[Page excerpt]
Medicine; Systems Biology
Columbia University Irving Medical Center
Cancer is caused by mutations in the genome. While those mutations are in principle the most specific drug target and can be routinely identified by DNA sequencing for each patient, we do not have a way to kill cancer cells by directly targeting those mutations. Instead, current cancer therapies target the downstream effects of those driver mutations, which are less specific and highly variable across patients. Consequently, many patients suffer from toxic side effect, have no response to treatments, and eventually many tumors will become resistant. Our vision is to develop a technology for mutation-specific elimination of tumor cells, by integrating highly programmable CRISPR systems with advanced machine learning.
Xuebing Wu, PhD is an Assistant Professor in the Department of Medicine and the Department of Systems Biology at Columbia University Irving Medical Center. Dr. Wu received a B.S. and M.S. in Control Science and Engineering from Tsinghua University, Beijing and a PhD in Computational and Systems Biology from MIT, working with Phillip Sharp and Christopher Burge. As a Helen Hay Whitney Fellow, he continued postdoctoral work on functional genomics of RNA structures with David Bartel at Whitehead Institute/MIT. Research in the Wu laboratory integrates CRISPR, genomics, and machine learning to decode and target RNA in human health and disease. Dr. Wu has received a number of other distinctions including The RNA Society/Scaringe Young Scientist Award, Pew-Stewart Scholars Award, Paul Marks Scholars Award, and NIH Director’s New Innovator Award.
Targeting tumors with CRISPR/Cas13-based sequence-specific cell knockout
Selective killing of cancer cells without affecting normal cells is the goal of cancer treatment. Cancer cells differ from normal cells by DNA mutations that drive cancer initiation. Although those driver mutations can be routinely identified by cancer genome sequencing, there is a lack of therapeutic platforms to directly target those mutations with high precision. Here, we propose to develop such a platform and apply it to treat pancreatic cancer, the most aggressive and lethal of the major cancers.
“Our high-risk approach for targeting cancer is too unorthodox to receive conventional funding. The Pershing Square Sohn Prize will allow us to develop a potentially transformative technology that turns personalized cancer therapy into reality.”
Our platform is based on a new CRISPR system that can be easily programmed to recognize specific DNA mutations and trigger the destruction of cancer cells. If successful, our platform will accelerate the development of precision therapies for many types of cancer.
“Innovation is natural when you cross fields.”
[/Page excerpt]
[Record excerpts]
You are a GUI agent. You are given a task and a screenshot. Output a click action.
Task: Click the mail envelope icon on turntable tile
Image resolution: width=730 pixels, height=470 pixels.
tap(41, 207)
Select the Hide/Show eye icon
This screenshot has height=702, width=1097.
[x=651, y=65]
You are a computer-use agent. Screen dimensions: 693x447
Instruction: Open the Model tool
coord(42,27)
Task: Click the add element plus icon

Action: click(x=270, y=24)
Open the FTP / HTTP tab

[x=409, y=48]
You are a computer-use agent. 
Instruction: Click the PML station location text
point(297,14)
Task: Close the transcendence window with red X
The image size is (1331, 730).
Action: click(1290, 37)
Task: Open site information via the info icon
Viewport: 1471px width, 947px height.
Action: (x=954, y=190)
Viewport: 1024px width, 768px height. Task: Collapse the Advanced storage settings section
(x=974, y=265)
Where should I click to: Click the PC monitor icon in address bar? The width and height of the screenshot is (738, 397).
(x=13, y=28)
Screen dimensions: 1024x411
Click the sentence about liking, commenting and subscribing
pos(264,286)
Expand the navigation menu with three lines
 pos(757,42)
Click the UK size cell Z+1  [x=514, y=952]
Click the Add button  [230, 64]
[/Record excerpts]
• Instructions for the task: Copy the research profile again, beginning at the words "Our platform is" and stopping after "types of cancer.", and switch every "platform" to "technology".

• Your solution:
Our technology is based on a new CRISPR system that can be easily programmed to recognize specific DNA mutations and trigger the destruction of cancer cells. If successful, our technology will accelerate the development of precision therapies for many types of cancer.